Auch der scheidende Präsident der Bundesärztekammer, Prof. Dr. med. Frank-Ulrich Montgomery, kritisierte in seiner Rede die jüngsten Gesetze des Bundesgesundheitsministers Jens Spahn. „Musste beim TSVG die Anhebung der Pflichtstundenzahl der Vertragsärzte wirklich sein oder werden nicht nur völlig inadäquate Assoziationen zu faulen, angeblich nur noch golfspielenden Ärzten konnotiert?“
Zunehmend werde der Arztberuf deprofessionalisiert, bemängelte der BÄK-Präsident. So etwa durch ein völlig überflüssiges Gesetz zur Installierung der Psychotherapeutenausbildung. „Ein grandioser Etikettenschwindel. Hier soll vielmehr die gesamte Psychotherapie aus der Medizin herausgelöst werden.“
Ferner warnte Montgomery davor, dass andere Berufsgruppen Impfen dürfen sollen. „Impfen gehört in ärztliche Hand“, betonte Montgomery, weil die Impfanamnese, körperliche Untersuchungen und Interventionsmöglichkeiten beim Zwischenfall nur ein Arzt vornehmen kann.
Auch der zunehmenden Ökonomisierung der ärztlichen Tätigkeit widmete sich Montgomery. Investoren ziehen aus dem Budget ihren Gewinn ab. „Wir brauchen konsequente Regeln, die dies verhindern.“
Kein leichtes Heimspiel war schließlich der Auftritt des Bundesgesundheitsministers Jens Spahn beim 122. Deutschen Ärztetag in Münster.
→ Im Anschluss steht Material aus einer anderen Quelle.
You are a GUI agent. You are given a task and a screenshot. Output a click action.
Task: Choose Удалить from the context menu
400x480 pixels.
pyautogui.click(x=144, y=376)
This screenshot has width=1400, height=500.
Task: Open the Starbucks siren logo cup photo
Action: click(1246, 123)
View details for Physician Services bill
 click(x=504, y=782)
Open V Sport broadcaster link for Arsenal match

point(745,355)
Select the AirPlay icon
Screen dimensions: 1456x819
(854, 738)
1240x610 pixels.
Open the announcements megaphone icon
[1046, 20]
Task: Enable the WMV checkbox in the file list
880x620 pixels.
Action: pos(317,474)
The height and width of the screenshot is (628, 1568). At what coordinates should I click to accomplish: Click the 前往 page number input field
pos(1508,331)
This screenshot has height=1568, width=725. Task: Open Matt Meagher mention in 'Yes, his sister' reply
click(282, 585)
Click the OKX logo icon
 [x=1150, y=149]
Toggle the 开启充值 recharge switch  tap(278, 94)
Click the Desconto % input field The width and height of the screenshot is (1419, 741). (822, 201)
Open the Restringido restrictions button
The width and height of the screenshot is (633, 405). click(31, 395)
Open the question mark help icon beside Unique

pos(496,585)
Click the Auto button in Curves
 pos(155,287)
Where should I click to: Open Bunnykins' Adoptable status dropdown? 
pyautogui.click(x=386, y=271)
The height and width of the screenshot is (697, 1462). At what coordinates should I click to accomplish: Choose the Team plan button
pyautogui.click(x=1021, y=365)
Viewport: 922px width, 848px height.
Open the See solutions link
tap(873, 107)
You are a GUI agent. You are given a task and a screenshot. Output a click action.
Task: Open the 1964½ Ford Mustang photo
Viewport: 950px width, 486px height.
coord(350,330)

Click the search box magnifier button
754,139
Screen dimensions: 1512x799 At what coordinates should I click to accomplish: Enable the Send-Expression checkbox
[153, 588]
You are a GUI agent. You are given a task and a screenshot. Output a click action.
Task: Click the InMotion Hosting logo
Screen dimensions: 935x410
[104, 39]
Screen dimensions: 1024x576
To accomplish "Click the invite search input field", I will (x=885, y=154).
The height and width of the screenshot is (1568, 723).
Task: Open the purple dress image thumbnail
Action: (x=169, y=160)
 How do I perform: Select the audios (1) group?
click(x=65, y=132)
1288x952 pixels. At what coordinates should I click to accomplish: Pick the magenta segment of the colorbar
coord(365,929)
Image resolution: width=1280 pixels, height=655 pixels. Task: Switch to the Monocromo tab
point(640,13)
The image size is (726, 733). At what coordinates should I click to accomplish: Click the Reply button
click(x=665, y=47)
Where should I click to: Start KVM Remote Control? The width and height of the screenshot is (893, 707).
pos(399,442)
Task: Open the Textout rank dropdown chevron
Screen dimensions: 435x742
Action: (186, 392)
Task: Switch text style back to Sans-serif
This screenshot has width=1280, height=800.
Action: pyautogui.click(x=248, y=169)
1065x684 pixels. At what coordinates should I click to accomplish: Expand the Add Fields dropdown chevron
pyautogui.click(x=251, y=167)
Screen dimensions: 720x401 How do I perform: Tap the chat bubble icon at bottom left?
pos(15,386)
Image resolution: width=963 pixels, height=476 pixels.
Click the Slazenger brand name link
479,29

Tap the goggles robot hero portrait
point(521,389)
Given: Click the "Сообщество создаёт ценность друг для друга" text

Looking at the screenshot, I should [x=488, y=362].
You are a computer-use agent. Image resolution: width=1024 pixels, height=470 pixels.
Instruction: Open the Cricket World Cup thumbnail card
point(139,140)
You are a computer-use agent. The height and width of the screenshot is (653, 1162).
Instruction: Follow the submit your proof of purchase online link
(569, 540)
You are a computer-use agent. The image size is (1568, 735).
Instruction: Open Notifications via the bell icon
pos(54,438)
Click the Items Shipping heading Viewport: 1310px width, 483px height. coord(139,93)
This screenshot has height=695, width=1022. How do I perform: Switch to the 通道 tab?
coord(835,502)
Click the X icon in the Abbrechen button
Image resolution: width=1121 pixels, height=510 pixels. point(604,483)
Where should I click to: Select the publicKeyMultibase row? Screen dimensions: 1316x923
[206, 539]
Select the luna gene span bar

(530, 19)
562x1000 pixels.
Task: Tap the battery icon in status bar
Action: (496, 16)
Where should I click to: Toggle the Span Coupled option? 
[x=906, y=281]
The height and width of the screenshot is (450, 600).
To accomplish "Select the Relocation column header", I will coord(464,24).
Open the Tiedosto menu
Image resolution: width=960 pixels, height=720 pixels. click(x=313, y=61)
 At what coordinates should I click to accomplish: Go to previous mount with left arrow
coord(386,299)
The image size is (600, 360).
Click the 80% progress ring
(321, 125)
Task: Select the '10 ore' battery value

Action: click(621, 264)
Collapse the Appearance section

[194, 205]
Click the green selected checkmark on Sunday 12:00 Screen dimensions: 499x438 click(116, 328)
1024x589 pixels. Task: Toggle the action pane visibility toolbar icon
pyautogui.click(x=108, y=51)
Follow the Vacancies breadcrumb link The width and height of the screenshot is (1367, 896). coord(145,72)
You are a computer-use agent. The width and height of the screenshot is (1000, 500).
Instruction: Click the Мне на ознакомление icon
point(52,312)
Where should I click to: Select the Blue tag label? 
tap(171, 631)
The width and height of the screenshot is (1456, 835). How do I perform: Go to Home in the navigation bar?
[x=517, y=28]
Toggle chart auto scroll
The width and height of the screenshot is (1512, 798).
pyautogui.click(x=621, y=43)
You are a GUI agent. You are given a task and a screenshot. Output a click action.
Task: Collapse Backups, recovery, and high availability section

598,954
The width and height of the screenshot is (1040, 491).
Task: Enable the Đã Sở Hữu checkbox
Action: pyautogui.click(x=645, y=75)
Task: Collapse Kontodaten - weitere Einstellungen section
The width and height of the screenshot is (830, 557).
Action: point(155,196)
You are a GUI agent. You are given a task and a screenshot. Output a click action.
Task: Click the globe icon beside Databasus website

Deutliche Kritik des westfälisch-lippischen Kammerpräsidenten Theo Windhorst und des BÄK-Präsidenten Frank-Ulrich Montgomery an staatlichen Eingriffen in den Arztberuf und die Selbstverwaltung begegnete der aus dem Münsterland stammende Minister jedoch ausgesprochen geschmeidig und eloquent. Er betonte, bereit zu sein, für konstruktive Gespräche. Selbst einen minutenlangen Stromausfall meisterte Spahn souverän.
Spahn betont, dass er Gestalten will: Beim Impfen und der Organspende sei es erforderlich, endlich zu Handeln, denn alleine mit Aufklärung sei die erwünschte Wirkung nicht zu erreichen. „Wir wollen Krankheiten wie Masern auf der Welt ausrotten – das scheitert aber in Deutschland. Das lässt mich nicht kalt!“ Kassierte Spahn anfänglich noch viele giftige Kommentare aus dem Plenum, wurde er am Ende doch mit einem beachtlichen Applaus verabschiedet.